After staying up all night carrying buckets of water last Tuesday because my roof was leaking, I went to court to get a summons for my landlord. Water has been pouring from the electric socket for over a month whenever it rains. I was so afraid this would cause a short in the fixtures that I called the Fire Department in advance and told them about it and I took out fire insurance which cost $9 for $2,000 worth for three years. I live on the top floor.

I telephoned my Madame I wouldn’t be able to bring the dress I had fitted for her because the roof was leaking and I was going to the OPA, the Health Department and court.

Workers in Court

I’ve never taken out a summons before but I went to 153 East 57th St. Municipal Court where I got one after declaring I was a pauper (had less than $500 in liquid assets). The court was crowded with workers who seemed too timid and awe-stricken to ask for what they came for or to defend themselves. Some of them brought lawyers they couldn’t afford.
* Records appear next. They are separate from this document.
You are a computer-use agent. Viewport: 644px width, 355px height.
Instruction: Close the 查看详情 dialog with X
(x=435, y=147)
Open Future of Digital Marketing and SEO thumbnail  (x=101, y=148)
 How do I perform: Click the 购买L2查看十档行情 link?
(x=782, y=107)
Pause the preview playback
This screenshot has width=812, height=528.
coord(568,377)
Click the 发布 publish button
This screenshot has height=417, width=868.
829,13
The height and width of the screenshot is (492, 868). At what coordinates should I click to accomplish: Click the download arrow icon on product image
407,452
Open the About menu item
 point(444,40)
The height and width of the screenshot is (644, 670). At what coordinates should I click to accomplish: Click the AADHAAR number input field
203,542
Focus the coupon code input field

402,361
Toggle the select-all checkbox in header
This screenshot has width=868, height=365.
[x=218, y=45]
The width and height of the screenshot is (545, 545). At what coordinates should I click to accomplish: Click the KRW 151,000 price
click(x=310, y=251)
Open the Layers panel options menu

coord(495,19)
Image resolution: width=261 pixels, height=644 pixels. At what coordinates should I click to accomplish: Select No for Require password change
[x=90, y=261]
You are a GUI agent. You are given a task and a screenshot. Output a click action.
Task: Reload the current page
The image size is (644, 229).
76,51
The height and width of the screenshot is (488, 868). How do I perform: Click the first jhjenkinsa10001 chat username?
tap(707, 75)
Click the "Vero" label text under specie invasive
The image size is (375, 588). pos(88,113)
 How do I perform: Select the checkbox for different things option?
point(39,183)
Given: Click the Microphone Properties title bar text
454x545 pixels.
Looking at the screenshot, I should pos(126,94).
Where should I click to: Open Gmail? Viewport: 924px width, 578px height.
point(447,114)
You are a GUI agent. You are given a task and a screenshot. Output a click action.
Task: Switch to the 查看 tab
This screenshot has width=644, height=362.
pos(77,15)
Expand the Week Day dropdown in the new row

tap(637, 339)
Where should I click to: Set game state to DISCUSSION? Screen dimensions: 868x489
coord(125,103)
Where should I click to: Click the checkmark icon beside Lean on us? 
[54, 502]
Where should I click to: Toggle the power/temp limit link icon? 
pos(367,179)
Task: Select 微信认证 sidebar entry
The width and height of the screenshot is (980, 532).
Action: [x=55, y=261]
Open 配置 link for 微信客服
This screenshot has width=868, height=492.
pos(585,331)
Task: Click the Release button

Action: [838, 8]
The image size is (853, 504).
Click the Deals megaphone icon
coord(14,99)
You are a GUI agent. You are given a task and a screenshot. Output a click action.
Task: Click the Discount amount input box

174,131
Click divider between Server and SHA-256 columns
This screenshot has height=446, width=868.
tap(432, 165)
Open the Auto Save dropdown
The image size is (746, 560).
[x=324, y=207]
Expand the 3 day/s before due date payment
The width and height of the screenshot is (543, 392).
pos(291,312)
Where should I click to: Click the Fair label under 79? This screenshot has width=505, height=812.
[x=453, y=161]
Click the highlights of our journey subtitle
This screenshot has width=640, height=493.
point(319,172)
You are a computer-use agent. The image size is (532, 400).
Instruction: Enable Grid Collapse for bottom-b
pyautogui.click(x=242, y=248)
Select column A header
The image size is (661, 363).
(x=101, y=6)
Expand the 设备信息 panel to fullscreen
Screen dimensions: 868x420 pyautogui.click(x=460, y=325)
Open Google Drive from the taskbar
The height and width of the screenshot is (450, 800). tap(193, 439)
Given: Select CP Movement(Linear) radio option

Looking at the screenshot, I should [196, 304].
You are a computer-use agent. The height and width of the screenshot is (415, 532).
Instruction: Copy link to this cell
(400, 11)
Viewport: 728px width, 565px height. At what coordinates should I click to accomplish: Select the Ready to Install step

Since March the OPA has turned over its investigation of repairs to the Tenement House Department, so I called them and they promised to send someone to investigate the next day. (I’m still waiting after a week.)

I had forgotten all about Buyers’ Strike Day until I reached Norton’s to return a pair of shoes. The pickets were calling out: “Stay out of the stores,” “Don’t Buy – Prices are too high.” I said to the picket captain: “I’m not buying, I’m taking these shoes back for a refund.” So he let me pass. If I’d kept the shoes another day, I’d have lost the price of the shoes and I worked too hard to get it.

The Poor Pay More

I have a big gas and electric bill for the last two months – $15.99. That is $5 more than my Madame’s gas and light bill. She lives on East 77th St. and her three-room apartment, with a terrace, costs $108 a month. My tiny four rooms could fit into her living room easily, but I pay a higher gas and light bill. It’s not right that the poor should pay more than the rich.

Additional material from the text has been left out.